Só quem vai sair ganhando (e muito) com o aquecimento é a cana, que poderá dobrar a sua área potencial de plantio até 2070 - de 6 milhões de hectares para 13 milhões de hectares. A expansão ocorreria principalmente no Sul, onde a cana poderia substituir a soja, por causa da redução na frequência de geadas. ''É um contra-senso. A produção de alimentos vai sofrer, mas a de combustíveis sairá ganhando'', afirma Assad.

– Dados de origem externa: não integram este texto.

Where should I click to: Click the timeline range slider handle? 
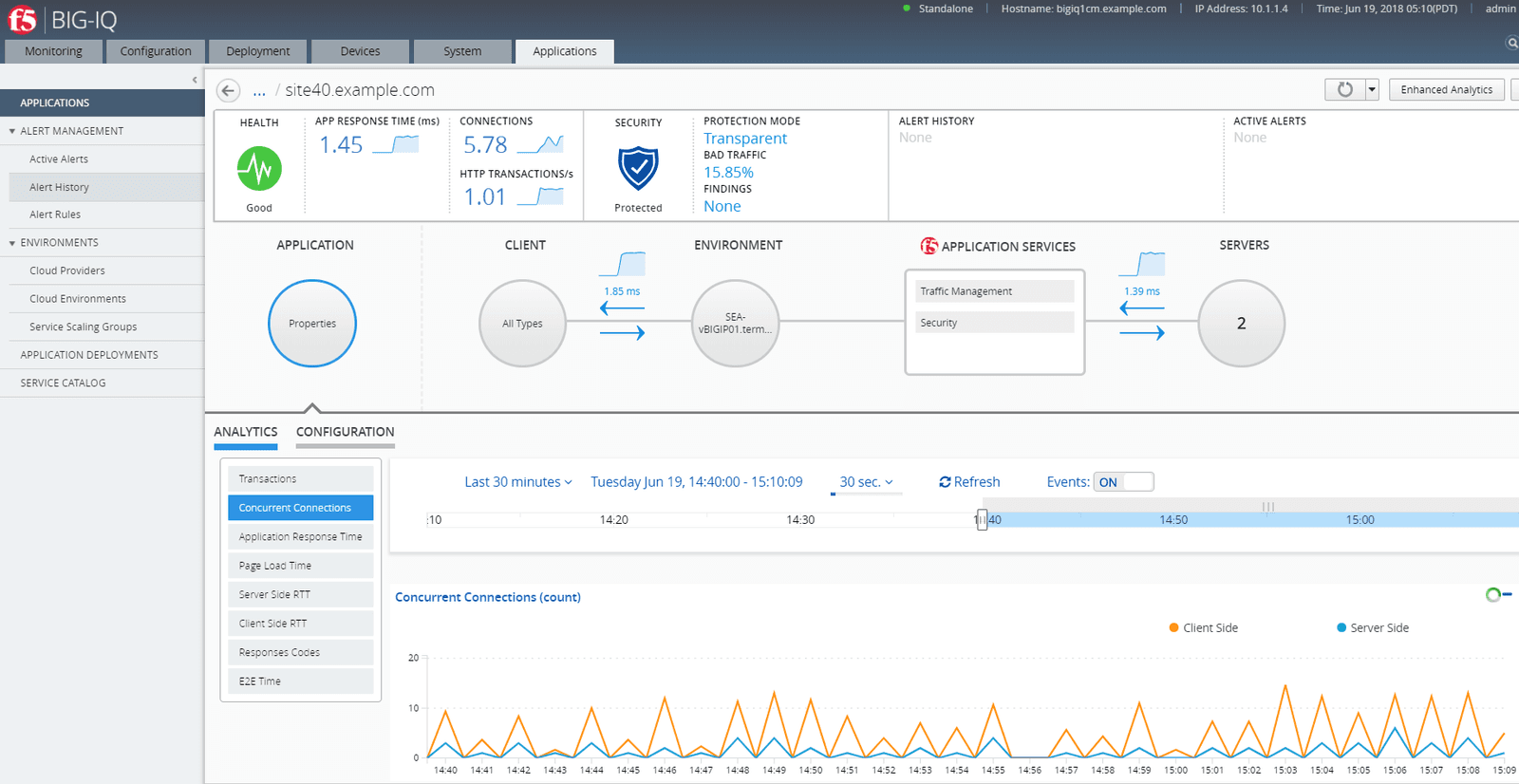(x=982, y=519)
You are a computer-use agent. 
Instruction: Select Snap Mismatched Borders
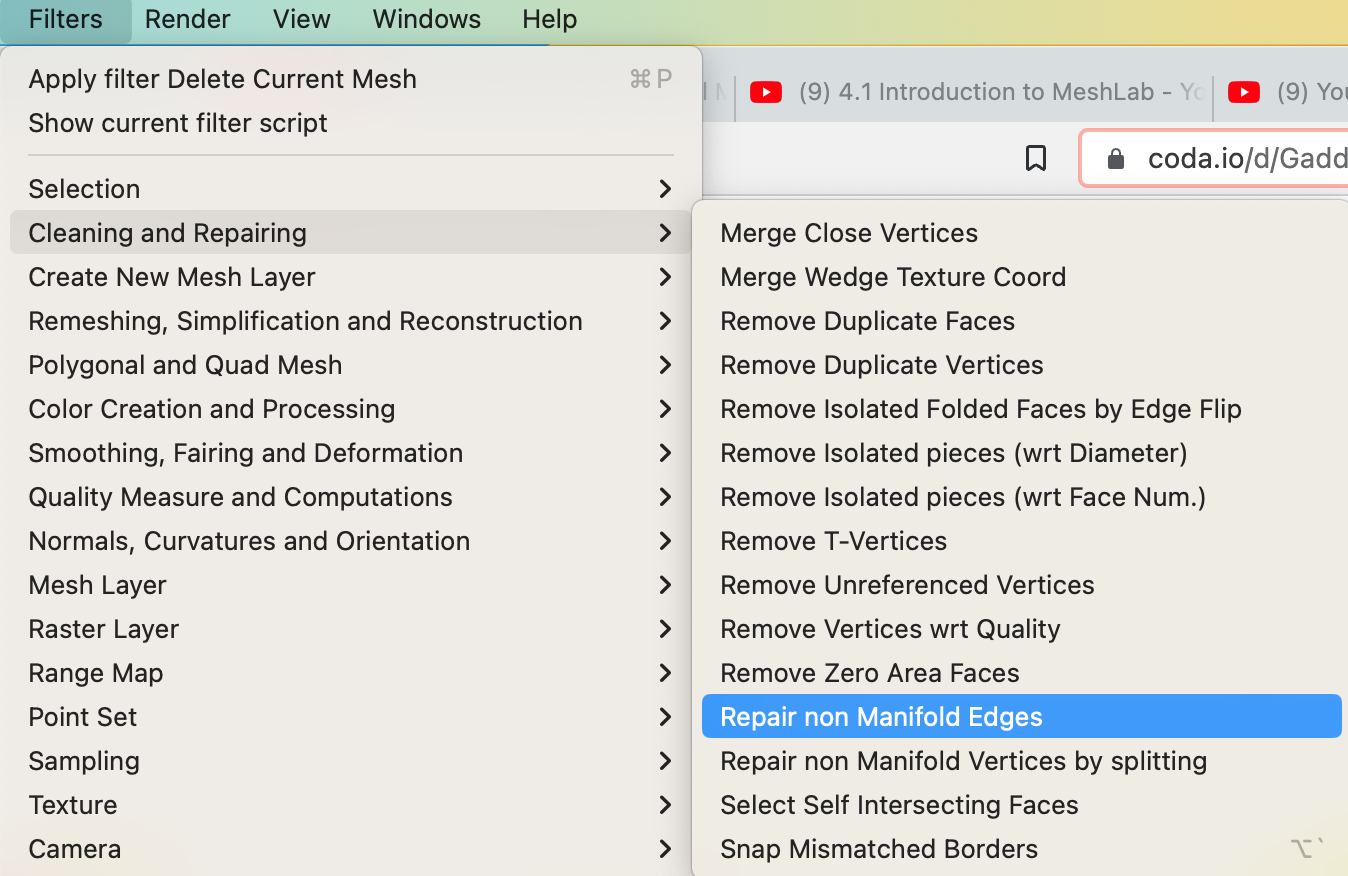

Além do aumento de área, a cana pode ter um ganho de produtividade. Estudos conduzidos pelo biólogo Marcos Buckeridge, da Universidade de São Paulo (USP), mostram que o aumento da concentração de dióxido de carbono (CO2) na atmosfera tem um efeito fertilizante sobre a planta, que passa a fazer mais fotossíntese, incorporar mais biomassa e produzir mais açúcar. ''Mesmo em regiões de estresse hídrico, talvez a elevação do CO2 possa compensar essa deficiência'', diz Buckeridge.
''O aumento da área propícia à cultura, aliado às vantagens da planta no sequestro de carbono e do etanol (...), deve consolidar a cana como fonte de energia primária'', conclui o estudo. (H.E./A.E.)